I think it was wrong to think of this as a debate or a refereed arena that Joyce could 'win'. And it worried me that people were raising their expectations too high. It was an adversarial panel discussion where nether side is obligated to answer questions, have right of rebuttal, operate under time constraints, etc. Nothing Joyce or Webberly said, as far as I can tell, was new - we've heard these arguments before.

What I always find remarkable about Joyce is that she doesn't become astringent or dogmatic even though she's gone over these topics countless times. She keeps the topic fresh and finds new ways of restating her arguments, so she's always a joy to listen to.

Webberly, frankly, surprised me. She's by far the best trans TRA I've heard, or at least that I can recall, I'm thinking Tatchell, Robin Moira White, India Willoughby, Susie Green, Victoria McCloud, or Nancy Kelley. But the arguments are as defective and unpersuasive as ever. If you subscribe to GI, you'll agree and be impressed with her forceful dogged defense. If not, you'll be highly annoyed.

miuri · 24/11/2025 07:37

I’d love to know what her income streams look like, how profitable this all is for her

CarefulN0w · 24/11/2025 07:57

Helen Joyce said in the SM newsletter on Friday that she had been approached back in May to debate HW. It sounded like there had been some back and forth to agree a format and so I can only assume that HW refused any kind of interview where the terms were pre-defined and in which she was required to answer questions directly.

HJ and JB really did incredibly well to remain calm and continue to try to debate in the face of HW wiggling around like a toddler needing a wee.

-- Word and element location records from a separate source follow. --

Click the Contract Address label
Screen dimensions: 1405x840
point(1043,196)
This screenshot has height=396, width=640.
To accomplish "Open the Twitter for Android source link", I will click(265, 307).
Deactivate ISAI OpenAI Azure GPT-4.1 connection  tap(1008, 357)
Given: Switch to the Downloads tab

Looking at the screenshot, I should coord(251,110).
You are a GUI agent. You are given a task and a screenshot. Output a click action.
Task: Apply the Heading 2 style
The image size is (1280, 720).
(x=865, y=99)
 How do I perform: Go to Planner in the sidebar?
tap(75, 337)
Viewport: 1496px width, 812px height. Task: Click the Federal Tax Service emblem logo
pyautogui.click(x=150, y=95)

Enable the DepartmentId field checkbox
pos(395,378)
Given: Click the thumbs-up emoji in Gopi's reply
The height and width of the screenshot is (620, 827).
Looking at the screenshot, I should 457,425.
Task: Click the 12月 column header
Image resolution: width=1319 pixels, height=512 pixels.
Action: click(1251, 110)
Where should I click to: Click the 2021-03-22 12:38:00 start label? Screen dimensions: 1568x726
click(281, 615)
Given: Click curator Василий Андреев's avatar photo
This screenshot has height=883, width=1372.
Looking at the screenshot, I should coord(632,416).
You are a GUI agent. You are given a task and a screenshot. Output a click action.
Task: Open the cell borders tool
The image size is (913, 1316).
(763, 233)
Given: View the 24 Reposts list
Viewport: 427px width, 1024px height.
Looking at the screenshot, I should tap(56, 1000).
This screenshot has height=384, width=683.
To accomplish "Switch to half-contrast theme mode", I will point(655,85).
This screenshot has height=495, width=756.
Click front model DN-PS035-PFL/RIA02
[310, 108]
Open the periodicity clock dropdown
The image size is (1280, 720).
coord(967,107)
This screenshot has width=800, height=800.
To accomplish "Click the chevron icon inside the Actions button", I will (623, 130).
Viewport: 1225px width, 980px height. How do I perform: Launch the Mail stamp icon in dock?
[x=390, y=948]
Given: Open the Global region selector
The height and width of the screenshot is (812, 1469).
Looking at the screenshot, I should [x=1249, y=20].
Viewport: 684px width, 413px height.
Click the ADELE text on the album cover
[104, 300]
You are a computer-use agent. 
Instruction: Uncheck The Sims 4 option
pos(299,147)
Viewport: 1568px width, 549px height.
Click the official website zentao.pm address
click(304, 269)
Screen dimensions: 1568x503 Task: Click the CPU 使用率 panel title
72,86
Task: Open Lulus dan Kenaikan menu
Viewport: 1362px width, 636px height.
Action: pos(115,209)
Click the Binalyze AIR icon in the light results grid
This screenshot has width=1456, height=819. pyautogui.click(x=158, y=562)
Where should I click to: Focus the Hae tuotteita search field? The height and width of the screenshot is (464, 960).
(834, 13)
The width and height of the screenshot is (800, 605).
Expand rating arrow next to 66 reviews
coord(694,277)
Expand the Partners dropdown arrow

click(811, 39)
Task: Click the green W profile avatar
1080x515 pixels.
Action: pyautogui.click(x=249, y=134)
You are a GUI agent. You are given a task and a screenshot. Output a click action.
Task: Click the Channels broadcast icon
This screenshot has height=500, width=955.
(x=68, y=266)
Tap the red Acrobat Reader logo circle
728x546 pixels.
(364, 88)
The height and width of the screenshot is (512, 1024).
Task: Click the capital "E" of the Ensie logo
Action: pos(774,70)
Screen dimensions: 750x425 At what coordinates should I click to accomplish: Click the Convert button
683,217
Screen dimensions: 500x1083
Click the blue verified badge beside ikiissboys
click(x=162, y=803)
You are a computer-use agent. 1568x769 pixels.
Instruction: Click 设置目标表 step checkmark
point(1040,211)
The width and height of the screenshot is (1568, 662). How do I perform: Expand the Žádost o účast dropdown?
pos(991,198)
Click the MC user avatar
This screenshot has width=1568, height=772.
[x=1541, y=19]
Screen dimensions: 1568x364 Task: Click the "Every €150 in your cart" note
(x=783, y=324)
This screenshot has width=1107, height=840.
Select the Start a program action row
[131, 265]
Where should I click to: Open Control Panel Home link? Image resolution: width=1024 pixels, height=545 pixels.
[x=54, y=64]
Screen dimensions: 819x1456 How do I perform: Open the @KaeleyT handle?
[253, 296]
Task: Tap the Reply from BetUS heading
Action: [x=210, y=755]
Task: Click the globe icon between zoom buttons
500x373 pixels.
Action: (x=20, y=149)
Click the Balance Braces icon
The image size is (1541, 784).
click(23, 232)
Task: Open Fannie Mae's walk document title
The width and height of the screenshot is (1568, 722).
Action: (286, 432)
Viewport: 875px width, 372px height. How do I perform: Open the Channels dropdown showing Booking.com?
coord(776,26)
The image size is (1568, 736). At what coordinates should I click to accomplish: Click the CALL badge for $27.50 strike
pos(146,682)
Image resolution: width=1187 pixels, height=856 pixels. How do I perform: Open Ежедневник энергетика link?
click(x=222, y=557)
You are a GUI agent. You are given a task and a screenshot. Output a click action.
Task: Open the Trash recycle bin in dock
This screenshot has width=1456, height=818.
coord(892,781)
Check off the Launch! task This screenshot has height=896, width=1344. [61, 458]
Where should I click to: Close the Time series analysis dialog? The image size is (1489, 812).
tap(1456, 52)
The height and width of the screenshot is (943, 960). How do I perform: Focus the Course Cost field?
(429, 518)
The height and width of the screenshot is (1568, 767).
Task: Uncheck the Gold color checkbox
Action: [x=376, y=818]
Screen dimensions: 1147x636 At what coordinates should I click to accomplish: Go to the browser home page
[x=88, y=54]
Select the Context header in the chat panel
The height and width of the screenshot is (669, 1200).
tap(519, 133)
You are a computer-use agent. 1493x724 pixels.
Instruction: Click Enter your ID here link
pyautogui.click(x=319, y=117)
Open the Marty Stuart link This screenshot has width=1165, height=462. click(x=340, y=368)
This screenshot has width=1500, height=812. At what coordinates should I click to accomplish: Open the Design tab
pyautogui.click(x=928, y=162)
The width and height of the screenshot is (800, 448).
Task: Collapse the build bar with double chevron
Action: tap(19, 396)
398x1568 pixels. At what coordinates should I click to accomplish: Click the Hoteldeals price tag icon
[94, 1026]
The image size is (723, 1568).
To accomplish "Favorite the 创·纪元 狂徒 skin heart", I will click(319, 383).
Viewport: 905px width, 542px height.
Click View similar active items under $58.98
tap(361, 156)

The SEEN in journalism podcast over the weekend briefly covered the debates with Stephanie Davies-Arai and noted that HW had confirmed that she (and possibly other private providers) were going straight to cross sex hormones to get around the ban on puberty blockers.

This admission is significant. Yes it’s shocking, though not surprising, but it is something that can be acted on. Legal cases, judicial reviews and publicity - coordinated where possible, will make it a harder environment for these dodgy providers to act in.